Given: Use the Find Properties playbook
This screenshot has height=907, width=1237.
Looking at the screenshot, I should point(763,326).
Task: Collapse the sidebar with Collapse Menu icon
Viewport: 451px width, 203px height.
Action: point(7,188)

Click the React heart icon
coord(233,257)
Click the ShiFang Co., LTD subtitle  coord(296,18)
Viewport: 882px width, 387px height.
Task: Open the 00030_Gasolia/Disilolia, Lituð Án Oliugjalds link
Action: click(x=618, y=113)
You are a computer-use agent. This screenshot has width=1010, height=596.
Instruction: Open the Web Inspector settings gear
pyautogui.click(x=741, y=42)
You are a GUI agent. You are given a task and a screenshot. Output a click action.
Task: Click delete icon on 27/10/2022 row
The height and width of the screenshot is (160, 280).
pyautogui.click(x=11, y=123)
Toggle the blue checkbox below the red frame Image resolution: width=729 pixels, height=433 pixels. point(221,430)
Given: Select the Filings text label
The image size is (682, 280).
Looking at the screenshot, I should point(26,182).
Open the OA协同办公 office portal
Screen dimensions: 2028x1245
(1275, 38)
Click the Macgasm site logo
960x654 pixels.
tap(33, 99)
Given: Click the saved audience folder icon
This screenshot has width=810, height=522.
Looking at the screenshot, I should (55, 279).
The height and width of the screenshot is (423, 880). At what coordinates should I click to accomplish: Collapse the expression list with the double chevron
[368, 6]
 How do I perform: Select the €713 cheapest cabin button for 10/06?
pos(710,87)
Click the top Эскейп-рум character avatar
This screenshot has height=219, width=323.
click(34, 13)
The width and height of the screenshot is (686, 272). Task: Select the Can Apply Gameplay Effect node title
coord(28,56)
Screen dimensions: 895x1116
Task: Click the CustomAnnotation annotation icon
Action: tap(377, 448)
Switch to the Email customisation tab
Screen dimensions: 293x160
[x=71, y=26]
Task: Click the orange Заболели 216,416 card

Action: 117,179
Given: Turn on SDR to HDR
++++++++++++++++++++
## What the task requires
Rewrite the lines above, changing every "Given:" to "Goal:" and leaving everything else untouched.

## Answer to this exercise
Goal: Use the Find Properties playbook
This screenshot has height=907, width=1237.
Looking at the screenshot, I should point(763,326).
Task: Collapse the sidebar with Collapse Menu icon
Viewport: 451px width, 203px height.
Action: point(7,188)

Click the React heart icon
coord(233,257)
Click the ShiFang Co., LTD subtitle  coord(296,18)
Viewport: 882px width, 387px height.
Task: Open the 00030_Gasolia/Disilolia, Lituð Án Oliugjalds link
Action: click(x=618, y=113)
You are a computer-use agent. This screenshot has width=1010, height=596.
Instruction: Open the Web Inspector settings gear
pyautogui.click(x=741, y=42)
You are a GUI agent. You are given a task and a screenshot. Output a click action.
Task: Click delete icon on 27/10/2022 row
The height and width of the screenshot is (160, 280).
pyautogui.click(x=11, y=123)
Toggle the blue checkbox below the red frame Image resolution: width=729 pixels, height=433 pixels. point(221,430)
Goal: Select the Filings text label
The image size is (682, 280).
Looking at the screenshot, I should point(26,182).
Open the OA协同办公 office portal
Screen dimensions: 2028x1245
(1275, 38)
Click the Macgasm site logo
960x654 pixels.
tap(33, 99)
Goal: Click the saved audience folder icon
This screenshot has width=810, height=522.
Looking at the screenshot, I should (55, 279).
The height and width of the screenshot is (423, 880). At what coordinates should I click to accomplish: Collapse the expression list with the double chevron
[368, 6]
 How do I perform: Select the €713 cheapest cabin button for 10/06?
pos(710,87)
Click the top Эскейп-рум character avatar
This screenshot has height=219, width=323.
click(34, 13)
The width and height of the screenshot is (686, 272). Task: Select the Can Apply Gameplay Effect node title
coord(28,56)
Screen dimensions: 895x1116
Task: Click the CustomAnnotation annotation icon
Action: tap(377, 448)
Switch to the Email customisation tab
Screen dimensions: 293x160
[x=71, y=26]
Task: Click the orange Заболели 216,416 card

Action: 117,179
Goal: Turn on SDR to HDR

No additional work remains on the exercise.